Nowadays, there are many selfie segmentation models to separate backgrounds from humans. Also, a frame without a human can be recorded before motion capture. The frame is used as a background reference to compare the frames with the person of interest by calculating RGB value differences. An anthropometric fitting can be another way to improve the accuracy. OpenCap [19] can be used to fit the pose estimation data into human anthropometry. OpenCap is a 3D motion capture application that can simulate kinematics and kinetics from pose estimation data. In the process of simulation, OpenCap calculates the kinematic and kinetic variables using the height and body mass of the person and a 3D human model from OpenSim [20]. The height and body mass of the person are the only requirements for anthropometrics in OpenCap, but if more anthropometric measurements other than height and body mass are available, the 3D human pose data can be refined by minimizing the difference between actual anthropometric measurements and calculated anthropometric measurements from the 3D human pose data using a least square method, for example. This study can be extended to see if the accuracy of the pose estimation measurement would improve with the anthropometric fitting methods. Another possibility to improve the accuracy is to train human pose estimation model with a biomechanical-focused dataset. As a study [21] pointed out that the publicly available dataset was not prepared for the biomechanical use case, the model should be trained with the proper dataset according to the use case. For this study, the accuracy may improve if a dataset with athletic and sports movements was used to train the human pose estimation model. In fact, a study could significantly improve the accuracy of extreme poses such as head down poses when the human pose estimation model was trained with a dataset of these extreme poses [22].

5 Conclusion

This study assessed the accuracy of human pose estimation-based kinematic measurements by comparing them to marker-based motion capture system, a widely recognized motion capture system. The average errors for athletic and sports movements were 9.7 ± 4.7 degrees and 9.0 ± 3.3 degrees, respectively, but they were 7.8 ± 3.5 degrees and 7.4 ± 1.6 degrees excluding elbow joint angles.
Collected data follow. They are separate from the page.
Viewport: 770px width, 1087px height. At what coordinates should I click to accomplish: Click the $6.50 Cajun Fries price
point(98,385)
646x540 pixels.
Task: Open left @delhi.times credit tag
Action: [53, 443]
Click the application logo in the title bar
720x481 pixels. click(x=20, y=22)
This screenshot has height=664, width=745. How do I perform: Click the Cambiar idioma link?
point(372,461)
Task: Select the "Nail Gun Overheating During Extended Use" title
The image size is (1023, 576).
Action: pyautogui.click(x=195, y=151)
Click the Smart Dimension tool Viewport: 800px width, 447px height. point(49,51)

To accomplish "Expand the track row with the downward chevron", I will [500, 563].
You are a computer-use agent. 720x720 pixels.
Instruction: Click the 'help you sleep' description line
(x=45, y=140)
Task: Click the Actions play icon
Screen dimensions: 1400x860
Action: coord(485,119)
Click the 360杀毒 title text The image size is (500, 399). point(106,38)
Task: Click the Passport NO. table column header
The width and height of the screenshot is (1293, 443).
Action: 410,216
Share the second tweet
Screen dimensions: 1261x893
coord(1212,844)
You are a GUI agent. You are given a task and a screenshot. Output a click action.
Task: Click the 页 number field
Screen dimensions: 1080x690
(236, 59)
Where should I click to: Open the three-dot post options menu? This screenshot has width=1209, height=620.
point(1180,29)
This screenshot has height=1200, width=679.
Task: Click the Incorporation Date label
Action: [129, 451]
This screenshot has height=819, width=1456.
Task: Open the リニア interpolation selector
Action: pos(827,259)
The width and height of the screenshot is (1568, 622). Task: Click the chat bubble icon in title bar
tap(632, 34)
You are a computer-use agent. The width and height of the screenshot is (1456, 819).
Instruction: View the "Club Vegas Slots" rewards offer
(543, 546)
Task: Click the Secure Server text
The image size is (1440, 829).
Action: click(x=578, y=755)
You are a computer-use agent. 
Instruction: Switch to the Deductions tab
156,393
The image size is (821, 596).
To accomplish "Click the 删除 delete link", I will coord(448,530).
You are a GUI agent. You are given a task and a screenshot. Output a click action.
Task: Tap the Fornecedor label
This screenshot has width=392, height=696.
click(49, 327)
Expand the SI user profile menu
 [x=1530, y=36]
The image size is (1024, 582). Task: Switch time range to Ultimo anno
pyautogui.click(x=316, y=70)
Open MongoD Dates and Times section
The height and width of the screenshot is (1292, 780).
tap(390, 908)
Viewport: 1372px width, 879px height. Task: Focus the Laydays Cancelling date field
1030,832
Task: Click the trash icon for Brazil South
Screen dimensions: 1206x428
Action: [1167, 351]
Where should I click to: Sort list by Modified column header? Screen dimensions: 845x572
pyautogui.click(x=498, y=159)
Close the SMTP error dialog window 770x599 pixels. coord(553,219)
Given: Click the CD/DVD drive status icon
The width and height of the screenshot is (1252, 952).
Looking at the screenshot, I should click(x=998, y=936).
Employing pose estimators like human pose estimation offers several advantages over traditional motion capture systems like marker-based motion capture system, but the accuracy of pose estimator-based kinematic measurements has not been thoroughly examined. The acceptable range of errors depends on the application. If human pose estimation is used in clinical settings where it requires precise measurements, the error found in this study may not be acceptable. In other fields, such as gait analysis, human pose estimation may contain the potential to reduce the efforts to conduct biomechanical analysis. Potential sources of error include the capturing environment, occlusion, and mis-estimation. Considering these factors, the benefits of using pose estimators for kinematic analysis generally outweigh the acceptable errors. However, the users of the pose estimator still need to pay attention to the above factors that may cause errors and make efforts to avoid those errors as much as possible although further investigation is needed to evaluate how much they influence the errors. In that sense, this study provides evidence of which kinematic measurements human pose estimation would be able to measure better in different movements. This information should be valuable when the users develop applications or apply kinematic analysis using human pose estimation.